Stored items
● ● ● ● ● ● ●

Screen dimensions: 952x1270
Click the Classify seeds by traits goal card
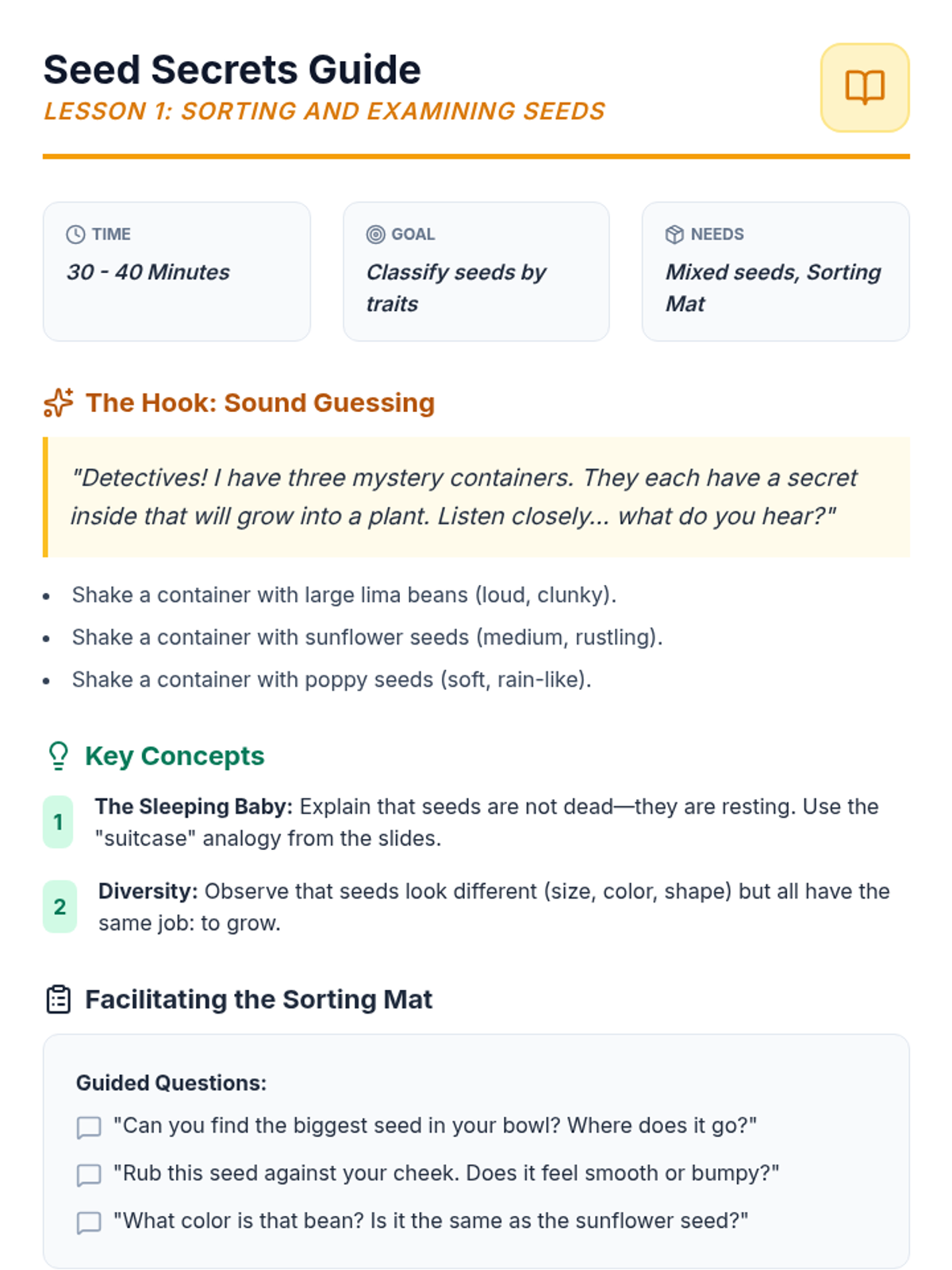coord(476,271)
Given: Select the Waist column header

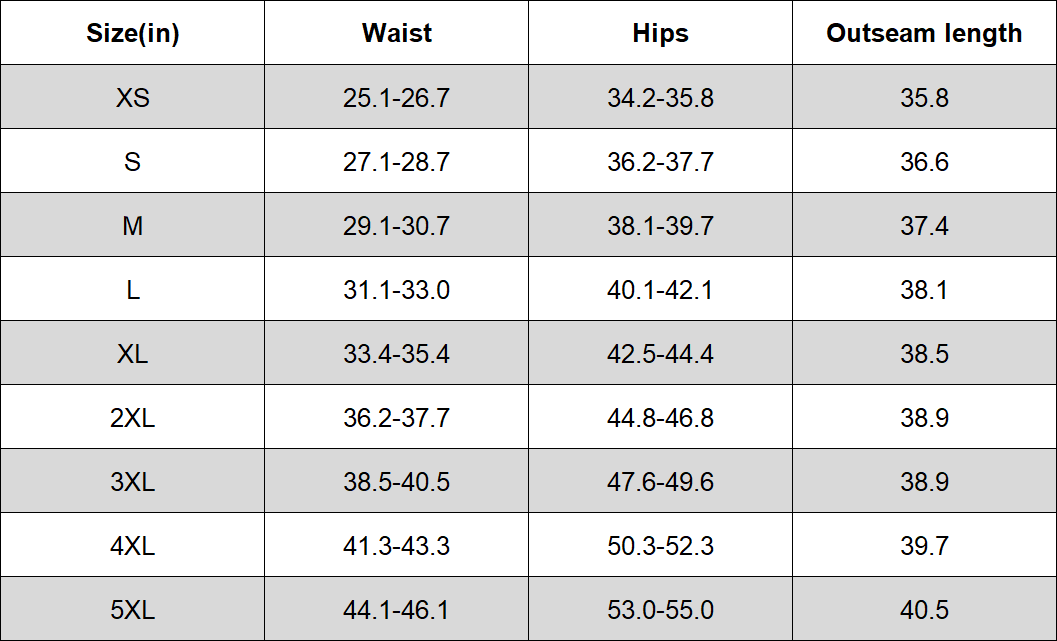Looking at the screenshot, I should click(396, 33).
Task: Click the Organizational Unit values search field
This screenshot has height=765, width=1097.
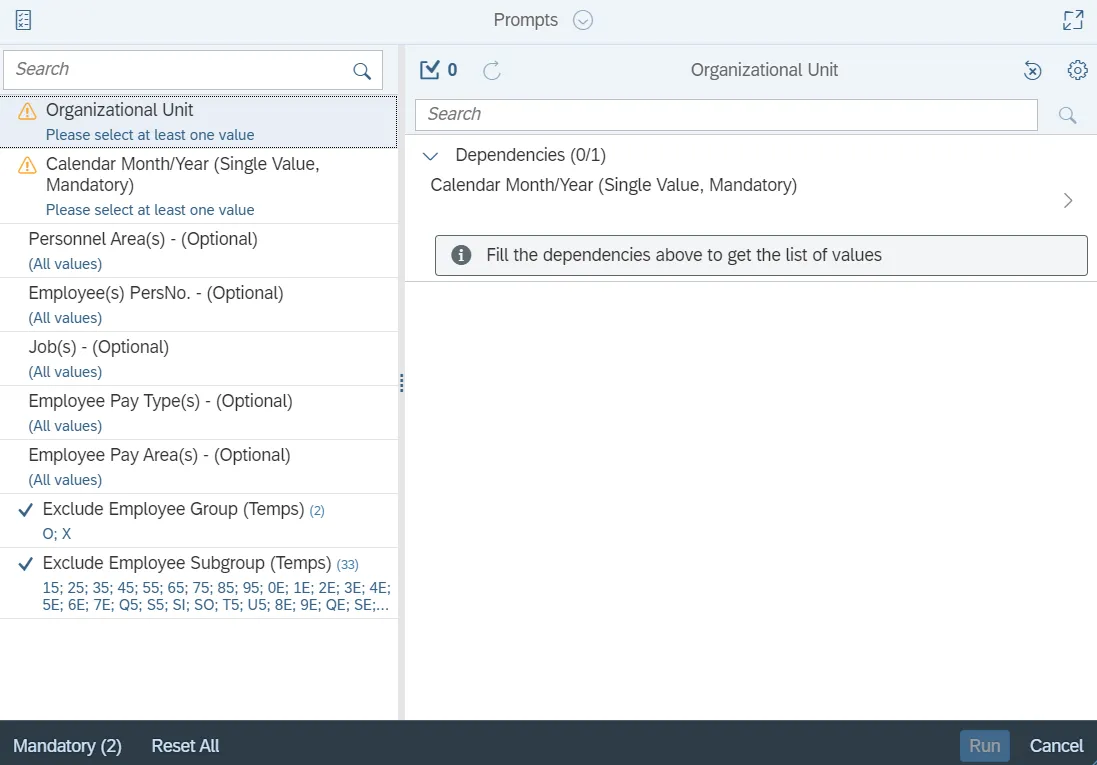Action: coord(726,115)
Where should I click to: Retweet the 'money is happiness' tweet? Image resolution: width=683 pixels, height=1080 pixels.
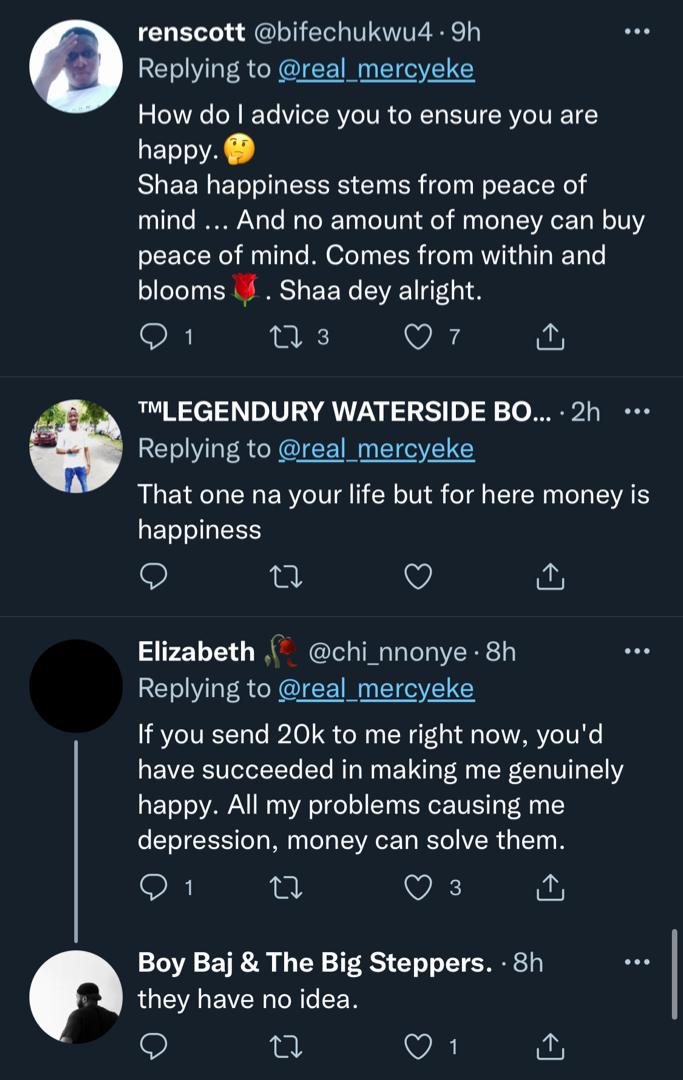(285, 576)

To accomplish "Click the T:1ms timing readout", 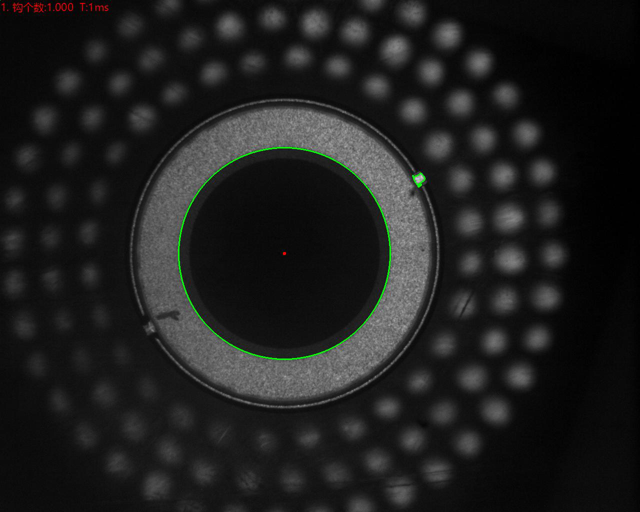I will (x=94, y=7).
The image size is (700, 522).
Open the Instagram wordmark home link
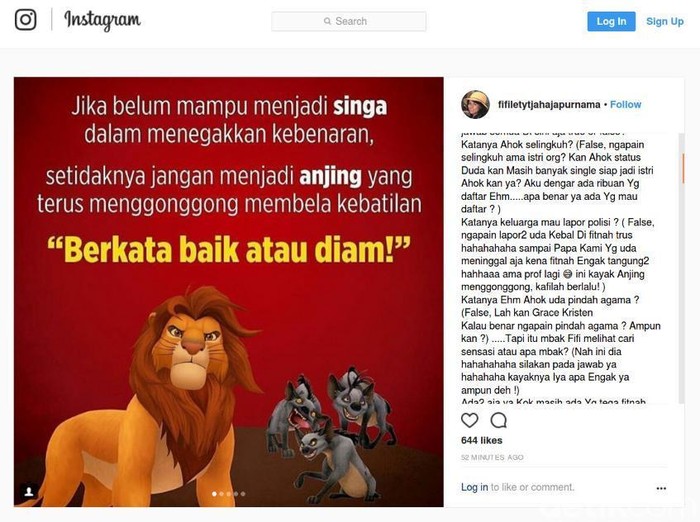tap(102, 20)
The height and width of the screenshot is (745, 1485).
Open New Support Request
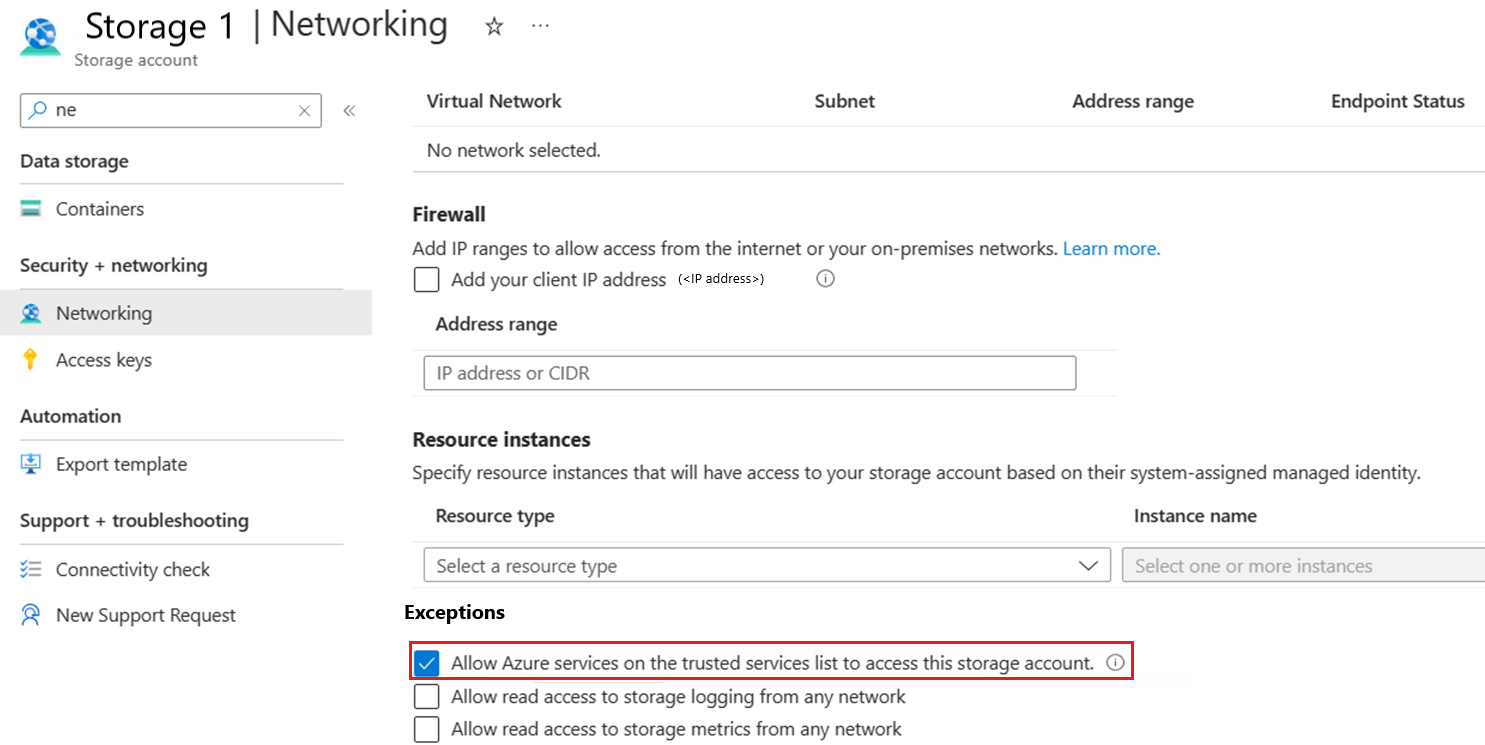pos(145,615)
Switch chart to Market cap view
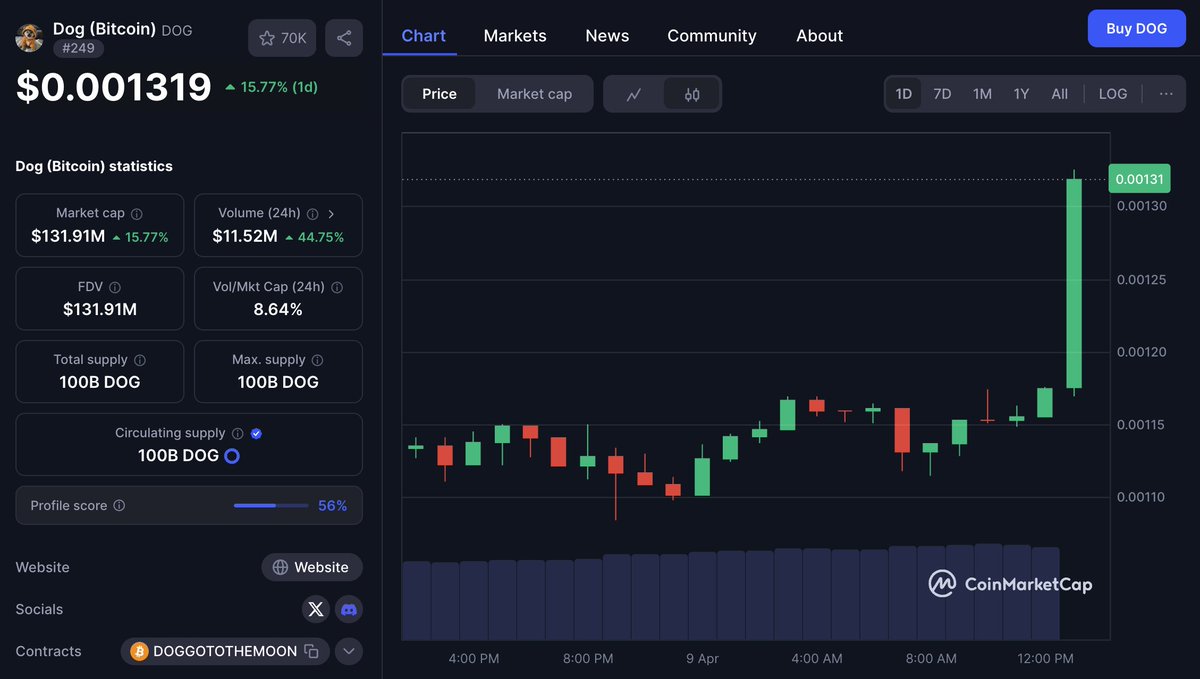Viewport: 1200px width, 679px height. pyautogui.click(x=534, y=93)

● ● ● ● ● ● ●

#### Task description
Word for word, copy the lines from the one with "The image size is (700, 522)." through the end of the entries above, and do not include any picture.

#### Reply to the task
The image size is (700, 522).
Open the Instagram wordmark home link
tap(102, 20)
The height and width of the screenshot is (745, 1485).
Open New Support Request
pos(145,615)
Switch chart to Market cap view
Viewport: 1200px width, 679px height. pyautogui.click(x=534, y=93)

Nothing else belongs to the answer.